Task instructions -
Pull each line holding the word "header" from the data.

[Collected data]
----

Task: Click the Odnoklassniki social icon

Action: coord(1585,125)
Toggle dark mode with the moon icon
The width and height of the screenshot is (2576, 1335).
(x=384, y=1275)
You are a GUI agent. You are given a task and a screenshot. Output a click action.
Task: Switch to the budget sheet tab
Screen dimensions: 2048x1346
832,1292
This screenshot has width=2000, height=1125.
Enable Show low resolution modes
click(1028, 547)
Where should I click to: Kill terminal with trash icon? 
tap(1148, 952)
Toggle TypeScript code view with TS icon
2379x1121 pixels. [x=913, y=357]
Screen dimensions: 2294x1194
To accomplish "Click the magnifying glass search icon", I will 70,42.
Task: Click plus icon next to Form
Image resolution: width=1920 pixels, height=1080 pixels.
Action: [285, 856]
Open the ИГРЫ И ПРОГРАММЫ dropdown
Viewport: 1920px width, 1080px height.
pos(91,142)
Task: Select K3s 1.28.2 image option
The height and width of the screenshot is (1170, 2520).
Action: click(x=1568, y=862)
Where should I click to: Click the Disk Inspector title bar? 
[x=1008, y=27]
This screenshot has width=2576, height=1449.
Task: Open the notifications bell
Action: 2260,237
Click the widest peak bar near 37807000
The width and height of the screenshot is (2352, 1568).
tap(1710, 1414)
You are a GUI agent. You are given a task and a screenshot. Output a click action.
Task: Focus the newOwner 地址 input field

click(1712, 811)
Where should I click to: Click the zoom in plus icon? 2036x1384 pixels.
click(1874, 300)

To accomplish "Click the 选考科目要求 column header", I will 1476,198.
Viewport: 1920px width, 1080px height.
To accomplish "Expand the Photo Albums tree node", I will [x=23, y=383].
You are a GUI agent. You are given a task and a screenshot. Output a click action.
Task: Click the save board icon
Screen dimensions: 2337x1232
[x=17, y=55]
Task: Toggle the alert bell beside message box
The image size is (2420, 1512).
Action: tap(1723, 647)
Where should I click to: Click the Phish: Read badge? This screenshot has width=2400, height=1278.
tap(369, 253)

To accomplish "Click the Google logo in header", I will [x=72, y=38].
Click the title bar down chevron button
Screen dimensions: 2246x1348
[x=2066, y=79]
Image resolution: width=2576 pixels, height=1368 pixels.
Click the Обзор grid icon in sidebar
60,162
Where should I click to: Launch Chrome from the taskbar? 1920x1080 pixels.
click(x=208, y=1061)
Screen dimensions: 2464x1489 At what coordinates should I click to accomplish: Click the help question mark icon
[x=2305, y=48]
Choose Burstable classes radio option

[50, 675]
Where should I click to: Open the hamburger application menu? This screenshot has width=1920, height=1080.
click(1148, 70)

----

Response area -
To accomplish "Click the 选考科目要求 column header", I will 1476,198.
To accomplish "Click the Google logo in header", I will [x=72, y=38].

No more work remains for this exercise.